The ecosystem-health lens manufacturers are judged by
Read the pledge as a field brief. It expects proof that operations and sourcing avoid air and water pollution, prevent soil degradation, and protect habitats. It also expects acknowledgement that globalization can shift extraction to places with weaker regulation, which can magnify harm if governance is thin. A clean EPD without this context feels half‑told, like a movie missing its final act.
The harms, stated plainly
Think of air and water pollution as the invisible leaks in your license to operate. Soil degradation erodes productivity and community goodwill like rust on a conveyor. Habitat destruction removes the very buffers that make floods and heat less costly.

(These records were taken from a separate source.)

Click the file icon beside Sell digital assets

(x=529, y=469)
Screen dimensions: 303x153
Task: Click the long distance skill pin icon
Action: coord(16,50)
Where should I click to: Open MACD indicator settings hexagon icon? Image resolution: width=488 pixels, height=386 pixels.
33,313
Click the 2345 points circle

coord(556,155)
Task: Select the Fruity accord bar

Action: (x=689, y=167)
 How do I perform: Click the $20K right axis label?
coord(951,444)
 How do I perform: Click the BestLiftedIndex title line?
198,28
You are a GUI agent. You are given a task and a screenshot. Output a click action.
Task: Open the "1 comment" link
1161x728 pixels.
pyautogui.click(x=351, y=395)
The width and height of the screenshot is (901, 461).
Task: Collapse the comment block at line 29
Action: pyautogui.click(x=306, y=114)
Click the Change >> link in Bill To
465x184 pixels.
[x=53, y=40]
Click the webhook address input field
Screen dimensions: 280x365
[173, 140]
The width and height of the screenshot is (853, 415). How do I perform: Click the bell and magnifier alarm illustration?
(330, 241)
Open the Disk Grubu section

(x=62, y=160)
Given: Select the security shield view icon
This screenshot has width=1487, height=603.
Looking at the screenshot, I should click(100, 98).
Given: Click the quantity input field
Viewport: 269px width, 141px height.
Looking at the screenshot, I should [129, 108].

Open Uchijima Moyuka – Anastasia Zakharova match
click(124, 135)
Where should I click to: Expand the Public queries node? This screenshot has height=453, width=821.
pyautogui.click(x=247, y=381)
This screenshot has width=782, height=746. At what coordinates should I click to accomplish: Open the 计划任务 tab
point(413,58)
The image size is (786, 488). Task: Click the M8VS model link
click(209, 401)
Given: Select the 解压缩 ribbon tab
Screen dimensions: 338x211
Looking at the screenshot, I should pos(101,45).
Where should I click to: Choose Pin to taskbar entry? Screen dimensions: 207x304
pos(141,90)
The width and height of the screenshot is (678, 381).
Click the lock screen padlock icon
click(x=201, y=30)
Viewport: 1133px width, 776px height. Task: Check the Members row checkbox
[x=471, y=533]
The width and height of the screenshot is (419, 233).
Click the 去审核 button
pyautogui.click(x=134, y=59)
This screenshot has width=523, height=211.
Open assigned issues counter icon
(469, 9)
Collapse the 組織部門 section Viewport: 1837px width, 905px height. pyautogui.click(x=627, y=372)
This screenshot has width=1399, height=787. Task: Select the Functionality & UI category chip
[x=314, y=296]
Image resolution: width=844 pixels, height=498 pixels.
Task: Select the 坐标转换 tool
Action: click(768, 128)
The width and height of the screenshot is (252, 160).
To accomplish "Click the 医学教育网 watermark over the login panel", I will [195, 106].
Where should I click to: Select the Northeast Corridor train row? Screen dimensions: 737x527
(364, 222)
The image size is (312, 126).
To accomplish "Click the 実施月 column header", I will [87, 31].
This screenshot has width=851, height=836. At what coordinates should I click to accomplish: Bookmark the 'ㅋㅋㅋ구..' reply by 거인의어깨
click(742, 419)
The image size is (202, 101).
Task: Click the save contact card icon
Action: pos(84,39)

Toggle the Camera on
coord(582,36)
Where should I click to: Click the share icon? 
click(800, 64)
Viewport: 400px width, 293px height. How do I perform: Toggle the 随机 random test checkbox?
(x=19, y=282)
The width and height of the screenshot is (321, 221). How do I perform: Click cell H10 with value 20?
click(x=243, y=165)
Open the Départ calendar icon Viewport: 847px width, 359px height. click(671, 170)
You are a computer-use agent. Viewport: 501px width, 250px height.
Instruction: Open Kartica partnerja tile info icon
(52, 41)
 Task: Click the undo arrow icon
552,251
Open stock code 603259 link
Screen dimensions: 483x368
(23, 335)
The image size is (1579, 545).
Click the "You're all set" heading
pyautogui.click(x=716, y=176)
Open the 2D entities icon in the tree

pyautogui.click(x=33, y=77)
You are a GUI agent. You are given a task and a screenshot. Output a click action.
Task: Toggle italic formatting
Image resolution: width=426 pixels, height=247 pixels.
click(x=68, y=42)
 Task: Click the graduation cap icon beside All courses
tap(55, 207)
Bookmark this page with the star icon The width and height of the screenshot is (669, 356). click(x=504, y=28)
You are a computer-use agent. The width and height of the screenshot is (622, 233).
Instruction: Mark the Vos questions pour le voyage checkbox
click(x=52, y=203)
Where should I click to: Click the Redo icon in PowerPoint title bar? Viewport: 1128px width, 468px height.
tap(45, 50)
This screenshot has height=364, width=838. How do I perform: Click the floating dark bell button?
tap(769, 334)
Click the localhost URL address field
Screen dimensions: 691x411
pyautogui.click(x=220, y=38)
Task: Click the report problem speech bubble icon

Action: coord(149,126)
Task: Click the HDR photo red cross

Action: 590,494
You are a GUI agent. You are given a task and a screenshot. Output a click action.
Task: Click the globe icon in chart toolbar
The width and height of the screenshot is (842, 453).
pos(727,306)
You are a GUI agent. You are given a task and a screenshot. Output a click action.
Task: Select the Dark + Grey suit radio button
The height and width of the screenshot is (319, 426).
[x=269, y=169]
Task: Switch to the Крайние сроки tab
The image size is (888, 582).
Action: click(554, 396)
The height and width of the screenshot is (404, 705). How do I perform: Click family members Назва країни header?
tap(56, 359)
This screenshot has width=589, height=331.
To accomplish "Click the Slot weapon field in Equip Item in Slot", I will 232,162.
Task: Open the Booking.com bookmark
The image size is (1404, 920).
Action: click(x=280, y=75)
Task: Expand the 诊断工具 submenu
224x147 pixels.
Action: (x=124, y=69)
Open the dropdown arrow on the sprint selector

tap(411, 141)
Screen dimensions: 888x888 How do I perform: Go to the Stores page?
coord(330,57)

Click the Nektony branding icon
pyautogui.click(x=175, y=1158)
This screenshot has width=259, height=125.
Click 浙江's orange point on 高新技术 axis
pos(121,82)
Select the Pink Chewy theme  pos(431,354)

And when supply chains hop borders for cheaper inputs, oversight often lags behind the trucks.
Numbers that clarify why this gap matters
Air pollution contributed to 7.9 million premature deaths in 2023, the leading environmental risk to health worldwide (State of Global Air, 2025) (State of Global Air, 2025).
As of 2024, 2.1 billion people still lacked access to safely managed drinking water, even as global coverage rose to 74 percent (WHO/UNICEF JMP, 2025) (JMP, 2025).
Tropical primary rainforest loss surged to 6.7 million hectares in 2024, much of it fire‑driven, undermining biodiversity and regional water cycles (WRI Global Forest Watch, 2025) (WRI, 2025).
Join Parq Pulse!
Our weekly newsletter for manufacturers mobilizing product and environmental insights to remain competitive and win more projects.
Where EPDs stop short
EPDs quantify cradle‑to‑gate and life‑cycle impacts using PCR rules. They do not require site‑specific disclosures about groundwater withdrawals next to a plant, dust controls at a quarry, or how a resin supplier prevents off‑site eutrophication. That is not a flaw, it is scope. The market now expects both audited footprints and credible place‑based stewardship.
High‑impact categories to assess first
If time is tight, triage where the PDF flags the biggest ecosystem stakes: petroleum‑based plastics and foams; metals, wood, and other structural materials; agricultural‑based materials. These touch extraction, land conversion, agrochemical use, and waste pathways that shape air, water, soil, and habitat outcomes.
What to disclose beyond the EPD
Use this checklist to meet the ecosystem bar that specifiers are quietly applying:
- Raw‑material procurement impacts: where extraction occurs, key permits, water‑stress context, and any community monitoring in place.
- Manufacturing impacts near facilities: air emissions controls and monitoring, water withdrawals and discharges, soil and stormwater protections, with recent third‑party data if available.
- Non‑destructive sourcing practices: deforestation‑free or conversion‑free commitments, artisanal mining safeguards, and transport modes that reduce local air pollution along corridors.
- Restorative actions: habitat restoration, watershed replenishment, soil rebuilding, and funding for community air and water monitoring, with results shared publicly. It’s definatly worth the effort.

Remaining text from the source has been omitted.